It's roughly the size of a deck of cards (though half as thick), with a micro USB port and microSD slot on one end and a proprietary 70-pin connector on the other. That connector is how it plugs into the TV, while the USB and SD ports are for adding storage or connecting peripherals. Within the Smart Card's relatively bland exterior lies the aforementioned Tegra K1, and other hardware (currently unknown) needed to run Android 4.4. All Lenovo smart TVs moving forward will ship with a 70-pin port built in, but only higher-end models will come with Smart Card hardware. That means the Smart Card is a way for Lenovo -- and any other OEM who licenses the tech -- to keep customers running the latest and greatest software and hardware on their TVs.

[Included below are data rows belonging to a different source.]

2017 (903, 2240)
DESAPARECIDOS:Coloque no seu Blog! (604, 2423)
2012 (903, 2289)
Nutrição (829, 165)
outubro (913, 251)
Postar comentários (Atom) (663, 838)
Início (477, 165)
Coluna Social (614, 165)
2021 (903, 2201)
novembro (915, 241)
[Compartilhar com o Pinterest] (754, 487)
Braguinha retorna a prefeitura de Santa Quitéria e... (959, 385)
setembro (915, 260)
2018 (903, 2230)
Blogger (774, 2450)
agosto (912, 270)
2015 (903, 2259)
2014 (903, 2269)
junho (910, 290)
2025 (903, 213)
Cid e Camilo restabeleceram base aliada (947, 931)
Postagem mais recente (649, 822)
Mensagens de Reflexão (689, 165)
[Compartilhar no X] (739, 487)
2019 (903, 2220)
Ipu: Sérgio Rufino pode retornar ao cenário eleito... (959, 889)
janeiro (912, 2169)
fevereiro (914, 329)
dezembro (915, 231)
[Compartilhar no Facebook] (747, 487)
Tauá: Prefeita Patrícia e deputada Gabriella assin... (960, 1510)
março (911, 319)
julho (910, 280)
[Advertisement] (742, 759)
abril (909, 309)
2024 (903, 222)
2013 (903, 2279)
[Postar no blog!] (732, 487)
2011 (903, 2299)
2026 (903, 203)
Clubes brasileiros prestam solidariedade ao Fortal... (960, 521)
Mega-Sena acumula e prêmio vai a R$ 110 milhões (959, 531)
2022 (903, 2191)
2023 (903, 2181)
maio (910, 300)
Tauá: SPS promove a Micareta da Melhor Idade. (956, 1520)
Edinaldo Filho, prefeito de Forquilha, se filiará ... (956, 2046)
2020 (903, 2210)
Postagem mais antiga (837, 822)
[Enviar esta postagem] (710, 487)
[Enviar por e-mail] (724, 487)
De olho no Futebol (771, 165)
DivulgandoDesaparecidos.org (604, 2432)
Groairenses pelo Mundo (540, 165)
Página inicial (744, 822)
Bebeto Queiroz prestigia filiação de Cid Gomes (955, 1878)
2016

The Smart Card comes with a slick motion Bluetooth remote that has a pair of physical buttons: a red power button at the end and a spun metal voice control key in the middle, plus a circular touchpad located in a thumb friendly location. Navigation works using gesture control (a la LG's Magic remote) to make selections, while swiping left and right on the touchpad scrolls through the menus. And, you adjust the volume via touchpad using the Seinfeld/Costanza special: clockwise or counter-clockwise swirl gesture. It's simple and intuitive to use, and the remote's shape and soft touch finish make it a pleasure to fondle.

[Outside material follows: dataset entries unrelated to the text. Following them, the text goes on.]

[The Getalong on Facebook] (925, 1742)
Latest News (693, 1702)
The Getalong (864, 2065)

Ready to plunk down your hard earned cash for Lenovo's new TV system? Unless you call China home, alas, you don't have the option to do so -- though Lenovo's looking at expanding to other regions should the Chinese market returns supply sufficient incentive to do so. Regardless, for those in the Far East, the Terminator S9 will set you back around 6,000RMB ($970), while the Smart Card costs less than 1,000RMB ($160).